Posted by: McQ on Sunday, November 19, 2006

My wife has been between jobs as the start-up with which she was working finally gave up the ghost (under-financed). So she's been looking while working part-time. Naturally when she finally got a job offer it was actually two. The company with which she was working part time and another one with which she'd interviewed.

She and I did the 'pros and cons' on both offers, compared benefits and salaries, commission, who she'd be working with and for and for the life of us couldn't get enough daylight between the two to say which was better than he other.

In frustration my wife, Jan, looked toward heaven and said "just give me a sign!". We both laughed and agreed to talk about it again the next day.

Dutifully at the crack of dawn Jan took off to the part-time job hoping to discover something during the day which would help her in the decision making process.

When she got to the offices, a guy who works there was standing outside. "Don't go in", he said, "there's someone in there and I've called the cops".

Sure that it was burglars caught in the act, Jan got back in her car and locked it up. 3 squad cars arrived, and with weapons drawn, two policemen entered the building while one watched the back.

Long delay and the two who went in come out smiling and shaking their head.
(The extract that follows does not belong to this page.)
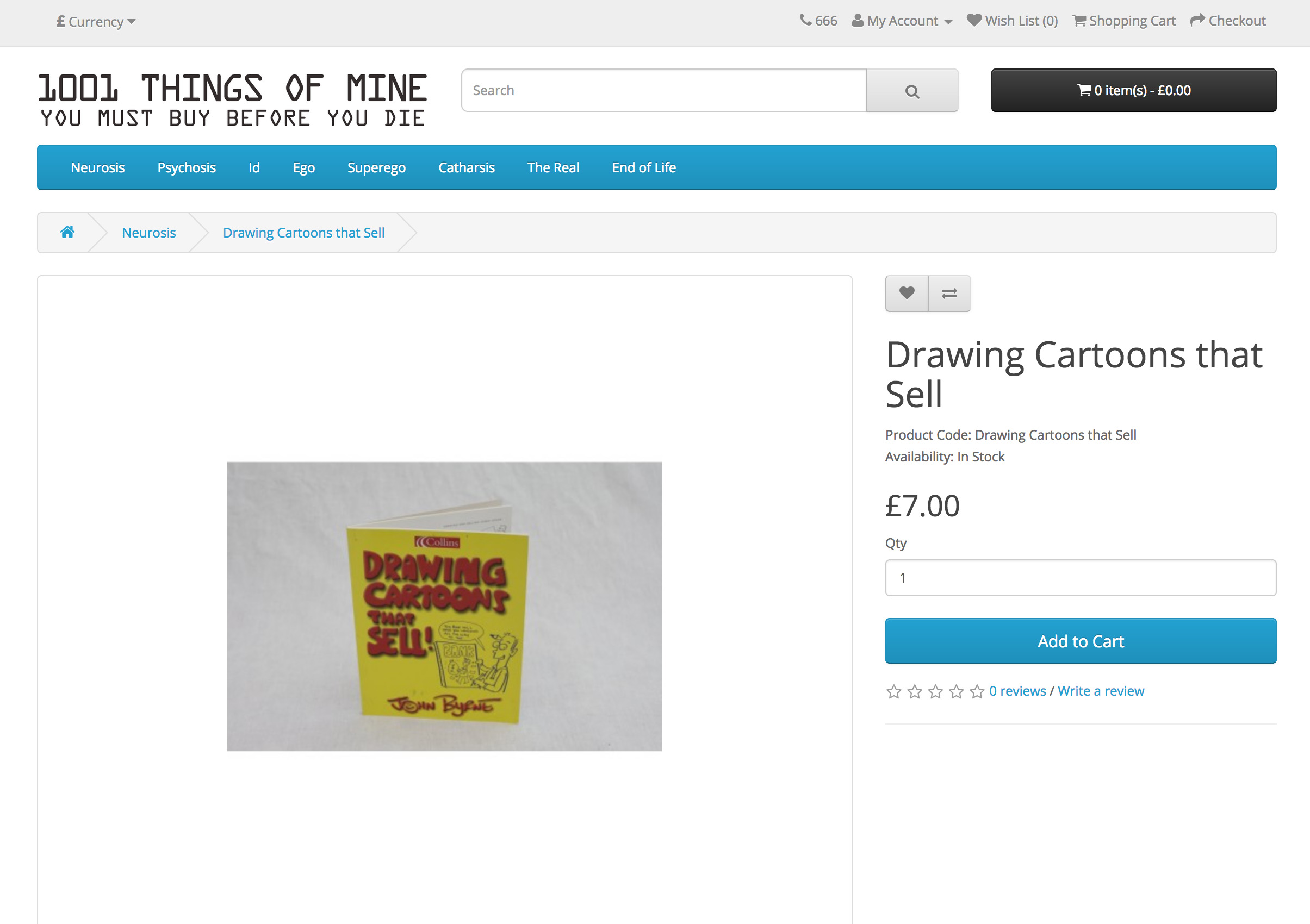Expand the My Account dropdown
This screenshot has height=924, width=1310.
coord(902,21)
Jan walks up to them and asks if everything was all right. They assure her it is and then inform her and the guy that it was a group of raccoons who'd somehow found their way into the offices, and, apparently, had a fine time of it in there.

"It's a mess in there", one of the policemen said.
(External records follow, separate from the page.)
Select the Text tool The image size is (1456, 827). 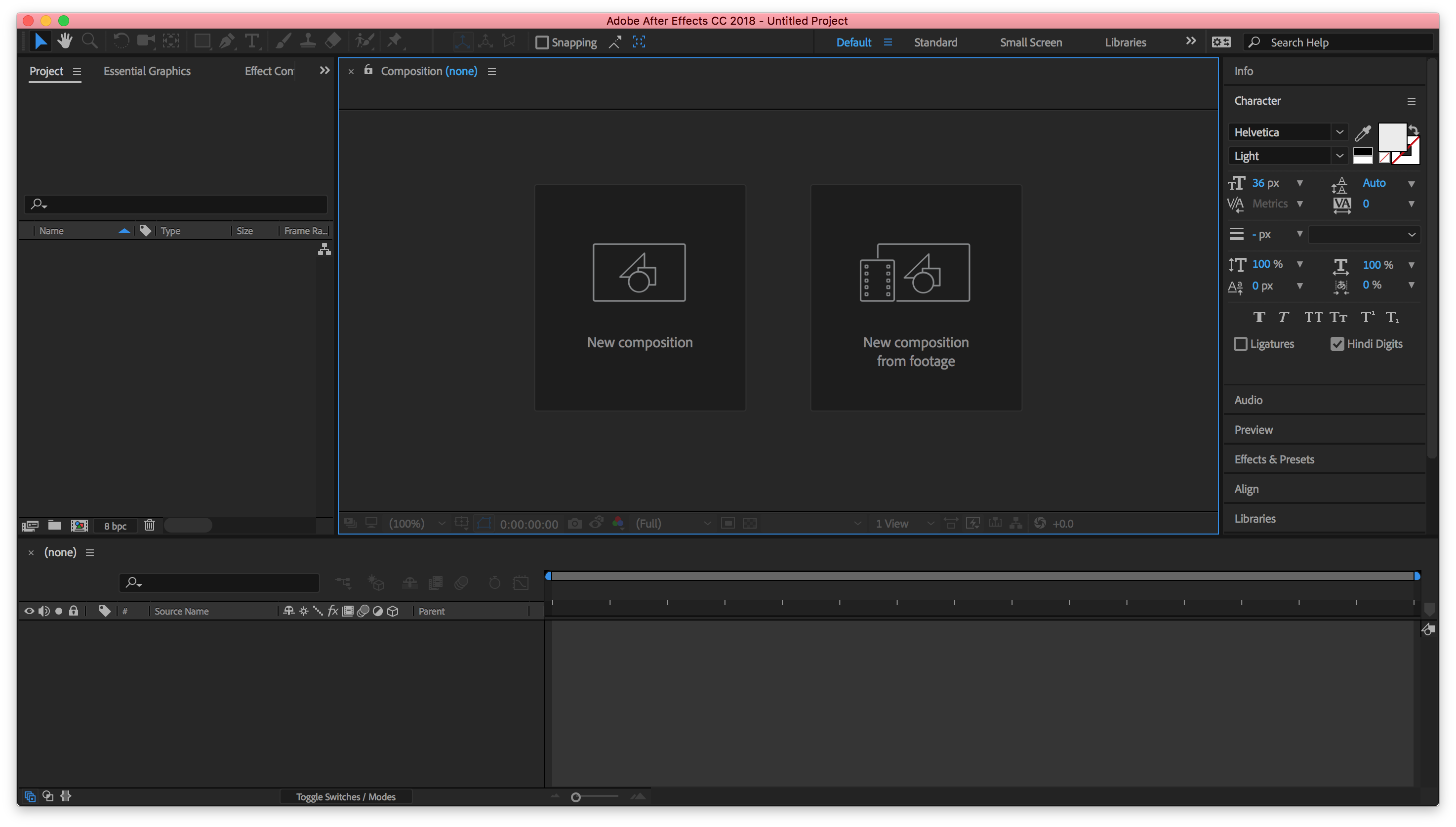coord(252,41)
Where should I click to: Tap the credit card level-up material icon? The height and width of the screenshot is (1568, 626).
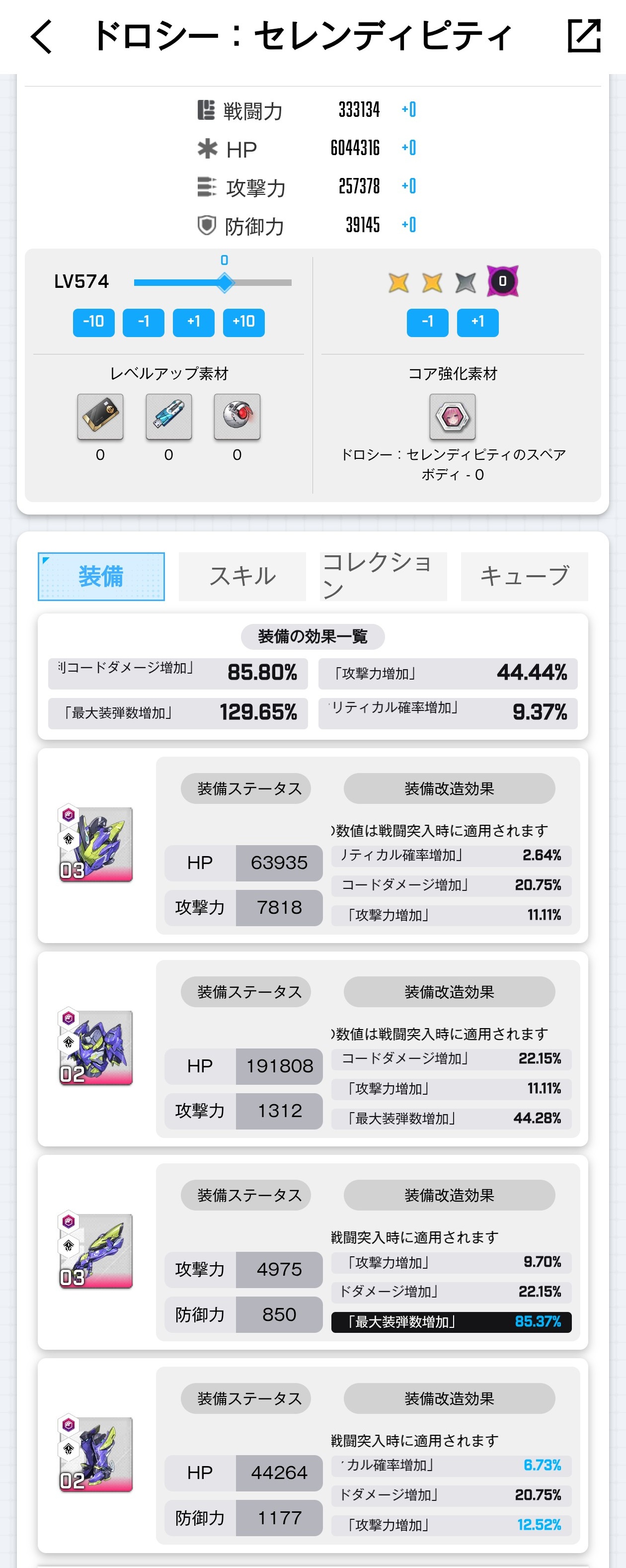(x=100, y=416)
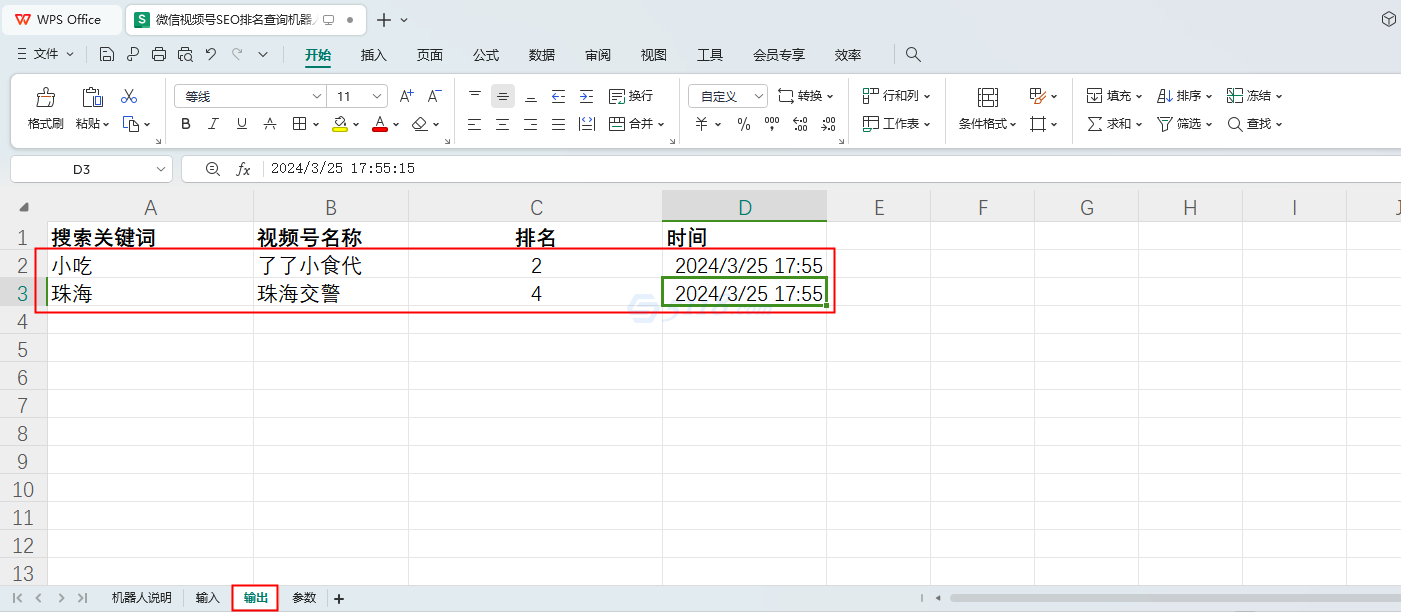Screen dimensions: 1401x612
Task: Select the italic formatting icon
Action: (x=212, y=124)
"What kind of a mess", Jan asked.

"Well they were pretty rambunctious and they really messed up one of the desks in there." The officers had escorted the perpetrators out of the back door and they'd taken off into the woods.

The policeman told them,"it's safe to go in now."

Jan quickly walked in and went directly to her office - one among many, many offices.

Guess where they had had their party? Yup. And not only that, they'd left a steaming, stinking pile of raccoon poop right in the center of her desk.

Yes, friends, Jan had gotten her sign. After a little housecleaning, she promptly called the other company and accepted their offer.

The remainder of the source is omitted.